**Task item:** Copy each line of the records that includes "agent".

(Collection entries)

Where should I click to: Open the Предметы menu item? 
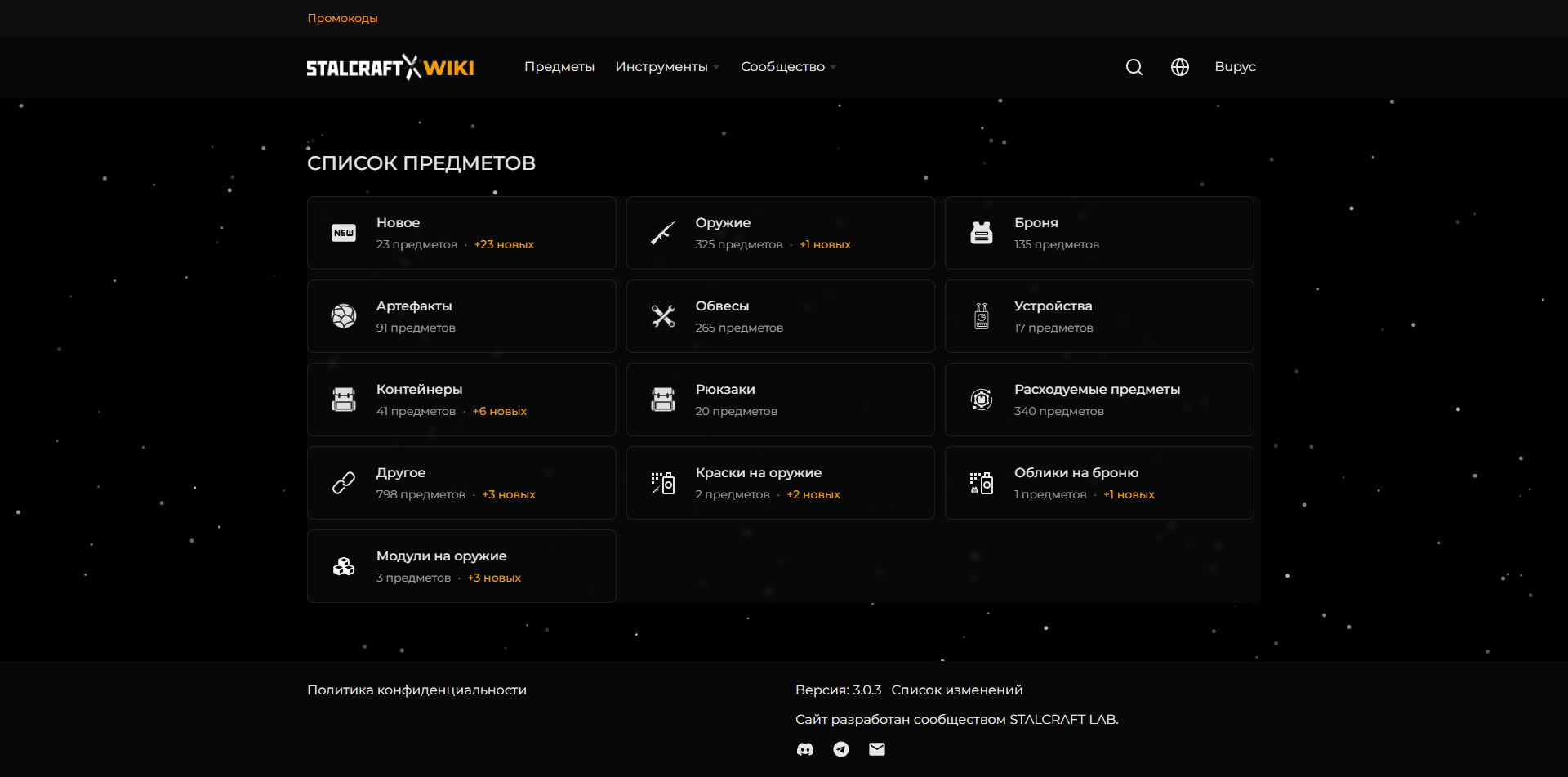tap(559, 66)
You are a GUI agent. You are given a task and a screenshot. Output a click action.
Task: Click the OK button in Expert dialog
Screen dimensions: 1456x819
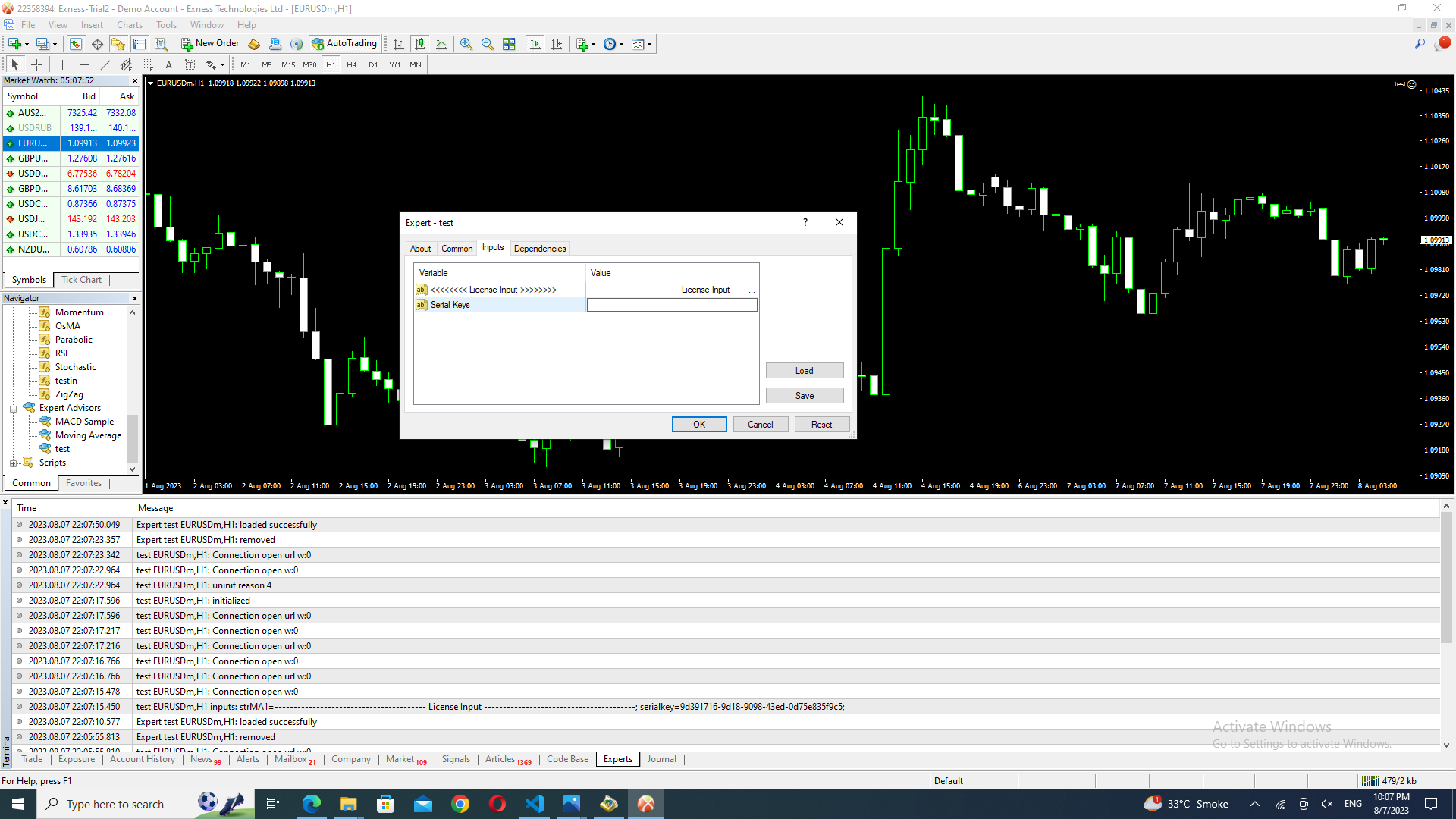pos(698,425)
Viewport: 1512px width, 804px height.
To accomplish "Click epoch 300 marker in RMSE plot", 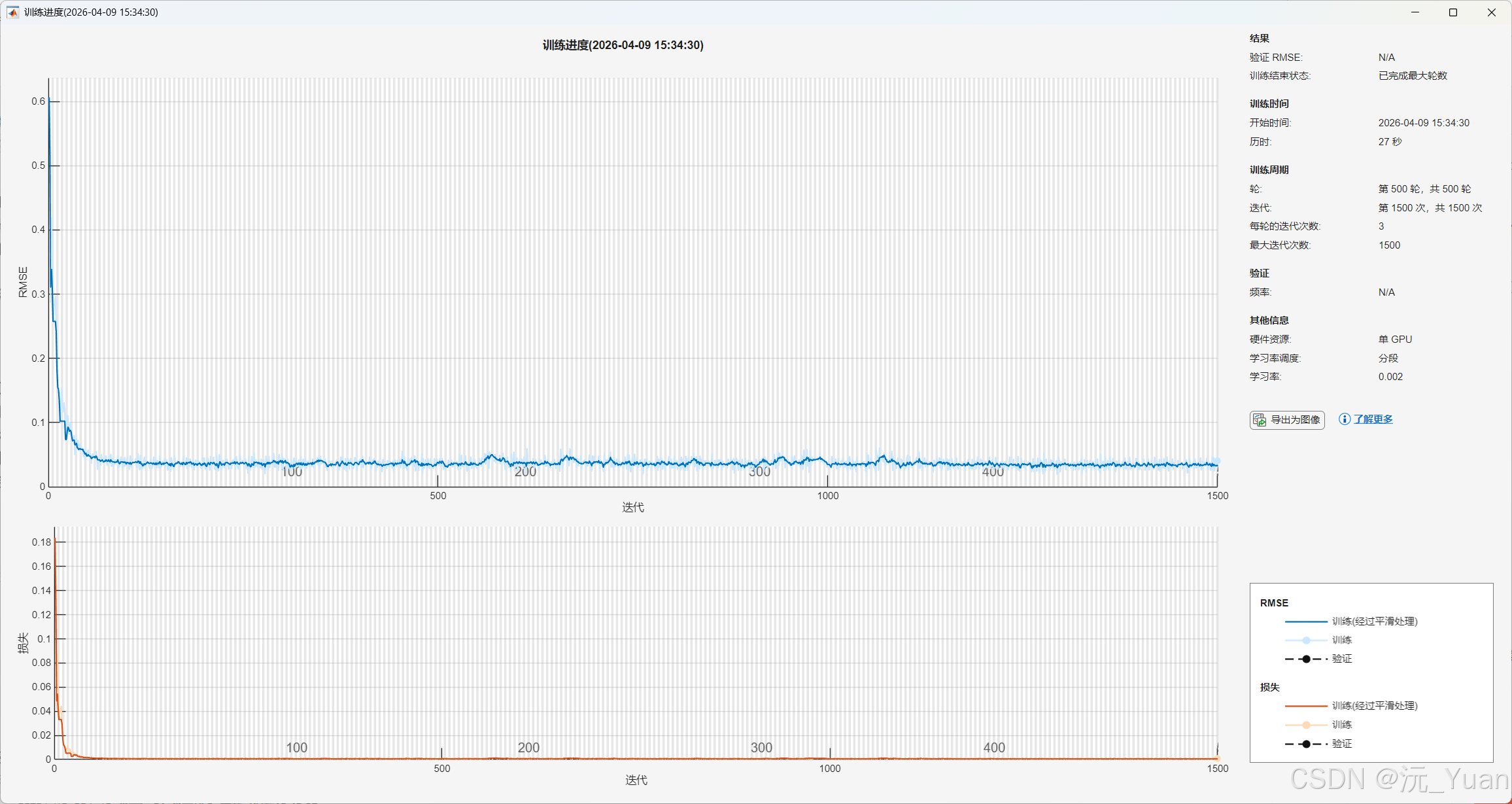I will pyautogui.click(x=759, y=472).
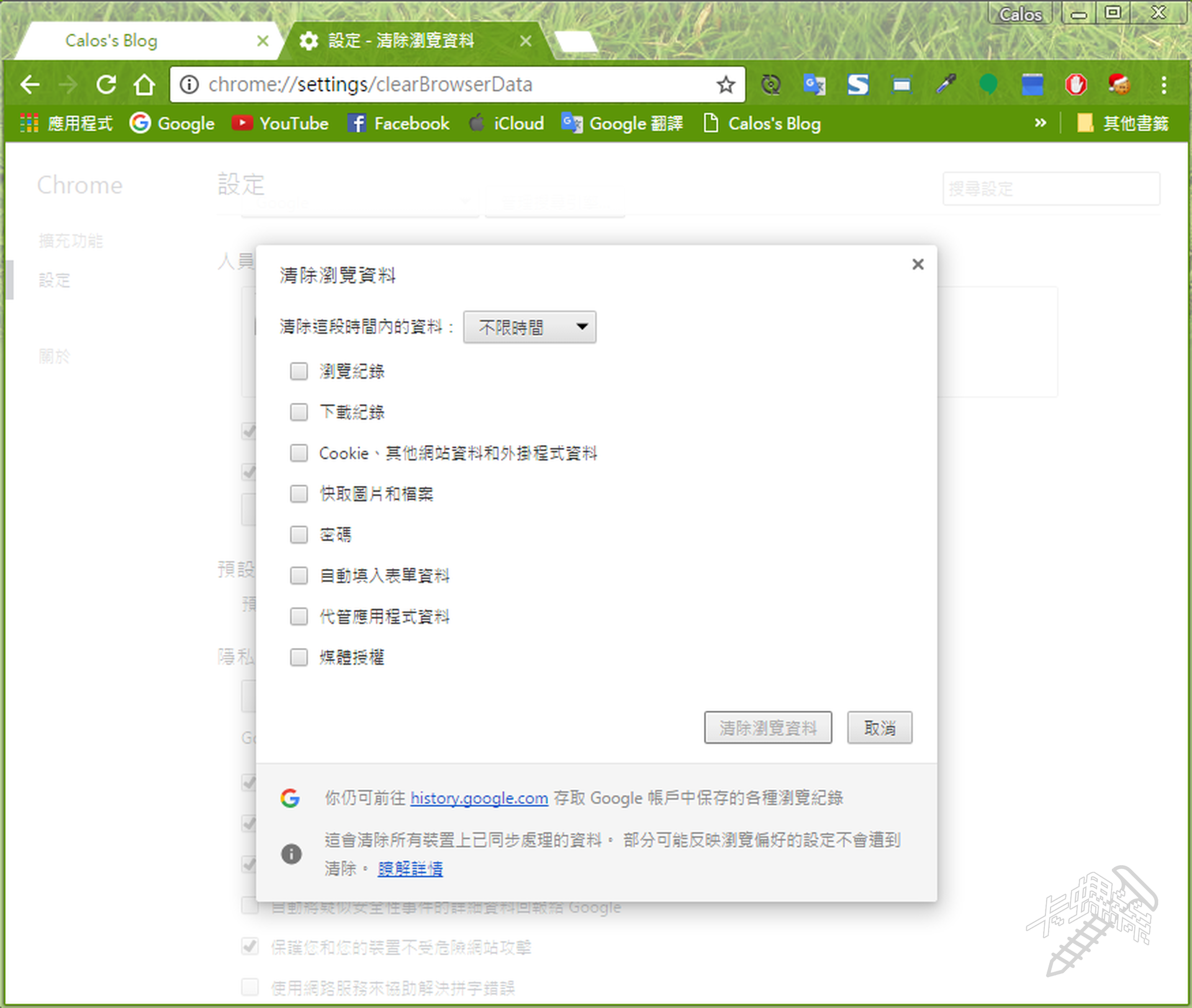The height and width of the screenshot is (1008, 1192).
Task: Tick the 密碼 checkbox
Action: 299,535
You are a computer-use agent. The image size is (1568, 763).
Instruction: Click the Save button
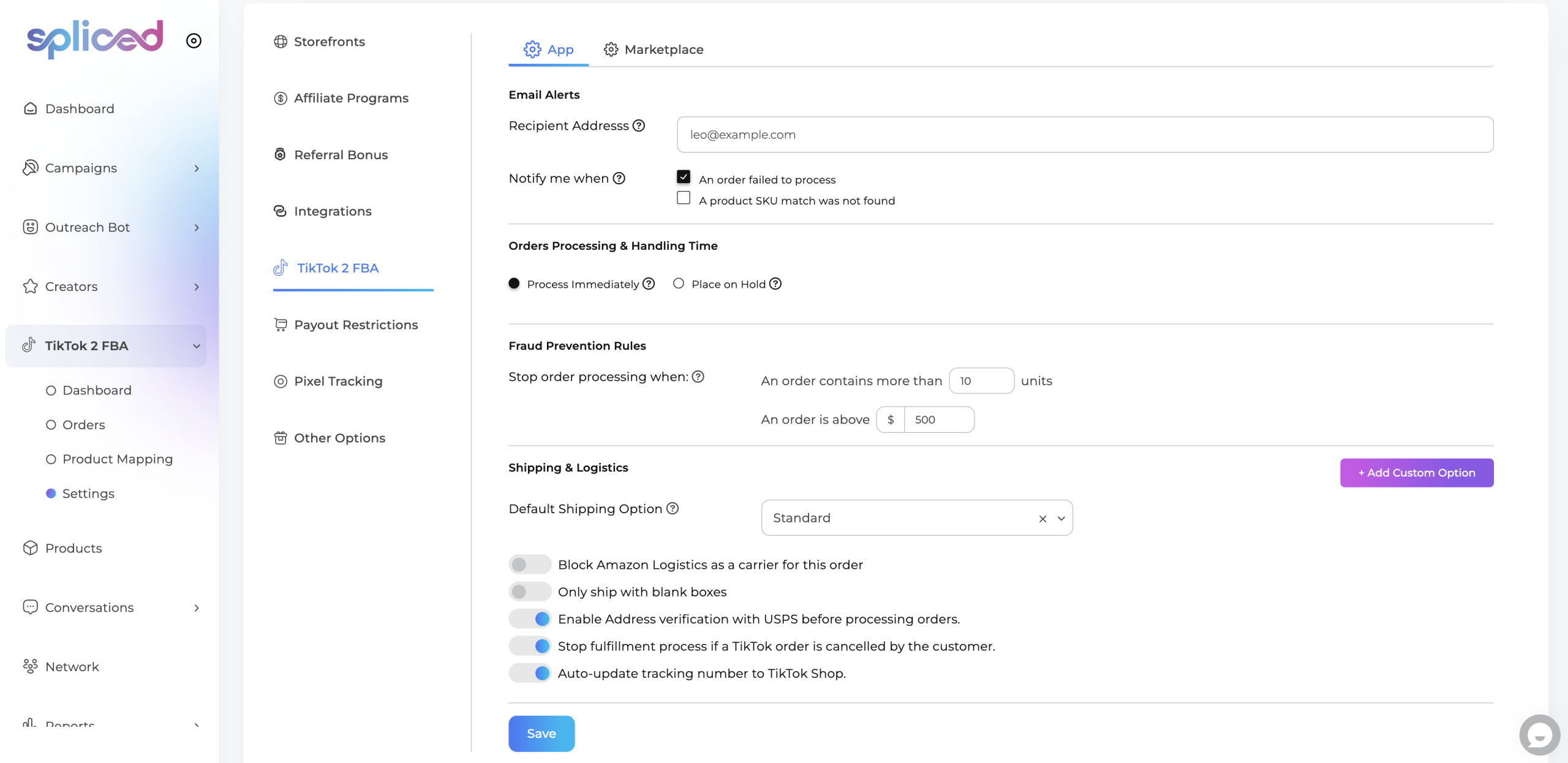point(541,734)
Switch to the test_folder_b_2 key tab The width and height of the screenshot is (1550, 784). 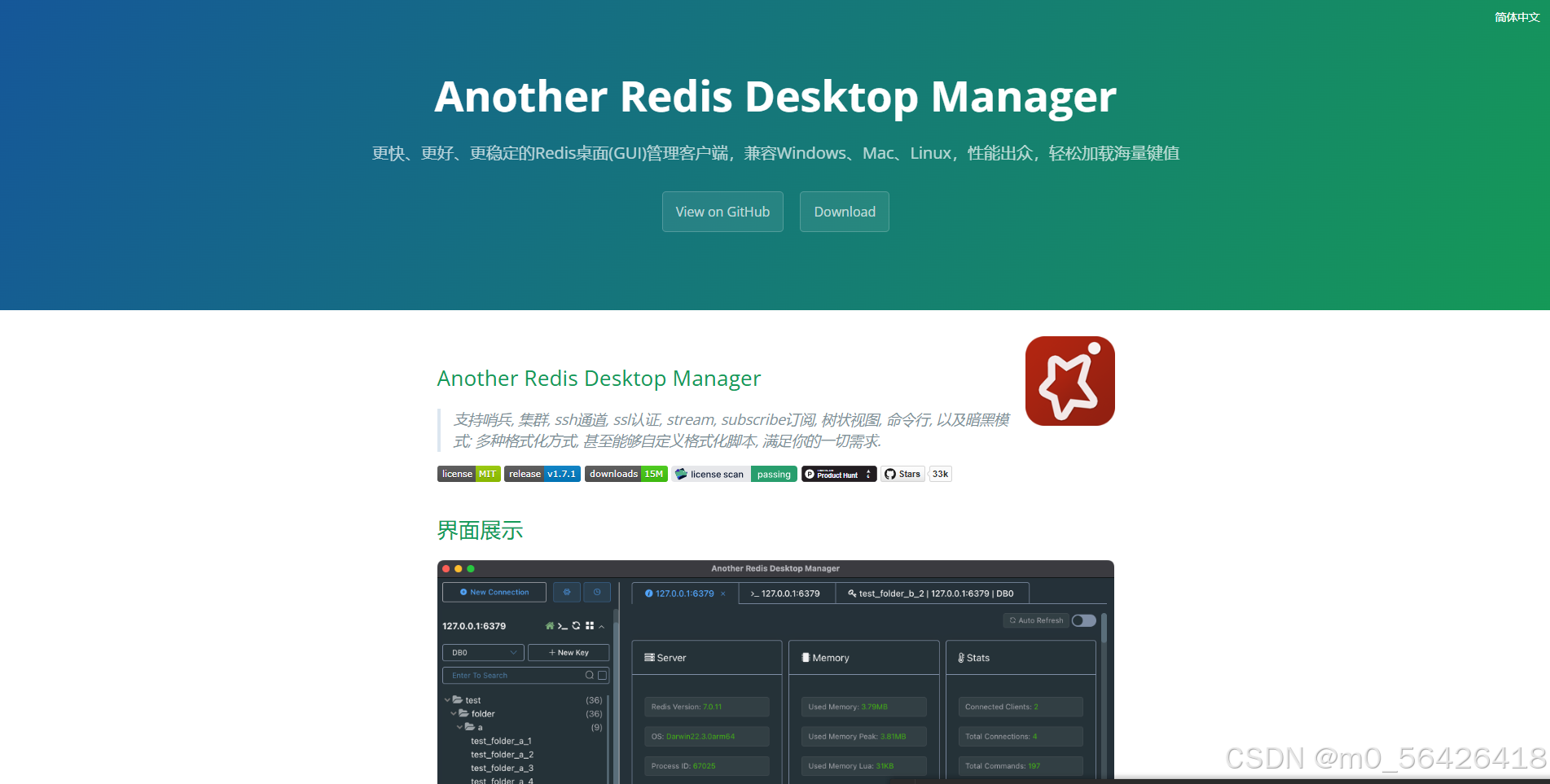tap(932, 593)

**Completed exercise:**
You are a GUI agent. You are given a task and a screenshot. Output a click action.
You are a computer-use agent. The image size is (1568, 763).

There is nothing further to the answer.